Task requirements:
Pull out every line of the items below that contains the string "icon". Treat uppercase and lowercase letters as distinct.
________________
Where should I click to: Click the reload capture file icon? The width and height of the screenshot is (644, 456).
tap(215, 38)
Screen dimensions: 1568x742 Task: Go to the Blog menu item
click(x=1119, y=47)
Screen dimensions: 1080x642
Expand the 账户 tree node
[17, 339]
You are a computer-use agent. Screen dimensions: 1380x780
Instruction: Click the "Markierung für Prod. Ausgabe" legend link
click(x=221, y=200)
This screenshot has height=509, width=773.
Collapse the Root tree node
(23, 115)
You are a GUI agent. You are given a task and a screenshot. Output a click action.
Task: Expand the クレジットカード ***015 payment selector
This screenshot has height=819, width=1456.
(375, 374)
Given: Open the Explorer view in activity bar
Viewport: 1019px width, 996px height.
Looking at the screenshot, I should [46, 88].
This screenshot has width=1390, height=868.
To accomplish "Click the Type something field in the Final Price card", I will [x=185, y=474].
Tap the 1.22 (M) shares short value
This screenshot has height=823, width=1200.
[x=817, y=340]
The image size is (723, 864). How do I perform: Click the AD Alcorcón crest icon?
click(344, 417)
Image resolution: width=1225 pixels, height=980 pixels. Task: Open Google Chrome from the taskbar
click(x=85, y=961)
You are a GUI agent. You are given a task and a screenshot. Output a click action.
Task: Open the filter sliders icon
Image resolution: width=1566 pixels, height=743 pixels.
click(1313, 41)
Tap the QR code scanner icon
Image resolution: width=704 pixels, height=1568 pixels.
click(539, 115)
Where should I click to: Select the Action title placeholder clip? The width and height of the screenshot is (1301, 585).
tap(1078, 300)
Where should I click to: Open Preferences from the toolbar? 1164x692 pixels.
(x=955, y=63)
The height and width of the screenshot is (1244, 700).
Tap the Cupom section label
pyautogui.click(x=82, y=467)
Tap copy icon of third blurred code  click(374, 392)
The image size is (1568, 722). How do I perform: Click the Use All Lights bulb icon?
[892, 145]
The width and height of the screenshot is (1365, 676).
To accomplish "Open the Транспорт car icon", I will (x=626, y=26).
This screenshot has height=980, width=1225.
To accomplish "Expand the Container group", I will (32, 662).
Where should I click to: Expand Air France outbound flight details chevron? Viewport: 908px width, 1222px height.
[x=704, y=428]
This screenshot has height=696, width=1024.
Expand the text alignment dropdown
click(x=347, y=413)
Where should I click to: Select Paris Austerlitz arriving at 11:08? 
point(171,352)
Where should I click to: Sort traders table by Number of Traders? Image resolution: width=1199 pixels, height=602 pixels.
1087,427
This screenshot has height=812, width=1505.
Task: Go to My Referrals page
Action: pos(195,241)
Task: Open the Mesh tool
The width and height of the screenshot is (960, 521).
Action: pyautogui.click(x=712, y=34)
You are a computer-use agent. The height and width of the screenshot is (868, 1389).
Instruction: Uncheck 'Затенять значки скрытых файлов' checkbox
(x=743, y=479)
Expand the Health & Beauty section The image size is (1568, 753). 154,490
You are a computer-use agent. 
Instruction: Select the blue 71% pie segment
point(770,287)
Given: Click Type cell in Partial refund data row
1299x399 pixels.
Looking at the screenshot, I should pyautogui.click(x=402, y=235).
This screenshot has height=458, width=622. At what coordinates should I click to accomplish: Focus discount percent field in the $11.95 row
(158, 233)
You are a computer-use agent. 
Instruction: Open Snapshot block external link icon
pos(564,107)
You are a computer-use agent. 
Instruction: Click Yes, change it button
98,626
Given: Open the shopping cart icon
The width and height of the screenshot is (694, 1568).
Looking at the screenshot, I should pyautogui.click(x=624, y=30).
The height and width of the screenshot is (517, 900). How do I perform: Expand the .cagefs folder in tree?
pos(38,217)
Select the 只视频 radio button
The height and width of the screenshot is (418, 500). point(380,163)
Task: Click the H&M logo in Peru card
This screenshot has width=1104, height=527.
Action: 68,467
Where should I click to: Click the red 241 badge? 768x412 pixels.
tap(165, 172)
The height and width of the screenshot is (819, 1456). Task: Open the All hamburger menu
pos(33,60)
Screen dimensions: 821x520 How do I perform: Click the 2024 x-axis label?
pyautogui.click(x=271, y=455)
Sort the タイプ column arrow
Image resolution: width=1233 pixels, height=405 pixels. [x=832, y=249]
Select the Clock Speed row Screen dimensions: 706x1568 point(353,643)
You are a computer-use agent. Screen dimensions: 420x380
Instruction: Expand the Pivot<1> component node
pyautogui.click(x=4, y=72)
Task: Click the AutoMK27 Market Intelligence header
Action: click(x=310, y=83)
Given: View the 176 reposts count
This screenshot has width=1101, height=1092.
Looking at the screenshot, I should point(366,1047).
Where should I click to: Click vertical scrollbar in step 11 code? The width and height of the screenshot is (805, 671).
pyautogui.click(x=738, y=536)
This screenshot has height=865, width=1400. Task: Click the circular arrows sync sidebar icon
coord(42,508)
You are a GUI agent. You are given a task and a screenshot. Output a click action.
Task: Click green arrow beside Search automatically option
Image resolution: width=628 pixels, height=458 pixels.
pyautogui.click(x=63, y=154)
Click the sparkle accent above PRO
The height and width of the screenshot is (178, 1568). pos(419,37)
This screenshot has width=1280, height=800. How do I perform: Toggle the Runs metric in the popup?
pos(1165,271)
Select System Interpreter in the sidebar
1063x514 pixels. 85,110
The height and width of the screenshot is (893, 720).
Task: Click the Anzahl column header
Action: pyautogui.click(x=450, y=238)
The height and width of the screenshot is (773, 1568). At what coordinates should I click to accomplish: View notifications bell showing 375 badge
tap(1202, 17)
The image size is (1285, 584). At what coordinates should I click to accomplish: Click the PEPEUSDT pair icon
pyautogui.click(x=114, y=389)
________________
Full answer:
Where should I click to: Click the reload capture file icon? The width and height of the screenshot is (644, 456).
The image size is (723, 864). How do I perform: Click the AD Alcorcón crest icon?
Task: Open the filter sliders icon
Tap the QR code scanner icon
Tap copy icon of third blurred code  click(374, 392)
The image size is (1568, 722). How do I perform: Click the Use All Lights bulb icon?
To accomplish "Open the Транспорт car icon", I will (x=626, y=26).
Instruction: Open Snapshot block external link icon
Given: Open the shopping cart icon
This screenshot has height=865, width=1400. Task: Click the circular arrows sync sidebar icon
The image size is (1285, 584). At what coordinates should I click to accomplish: Click the PEPEUSDT pair icon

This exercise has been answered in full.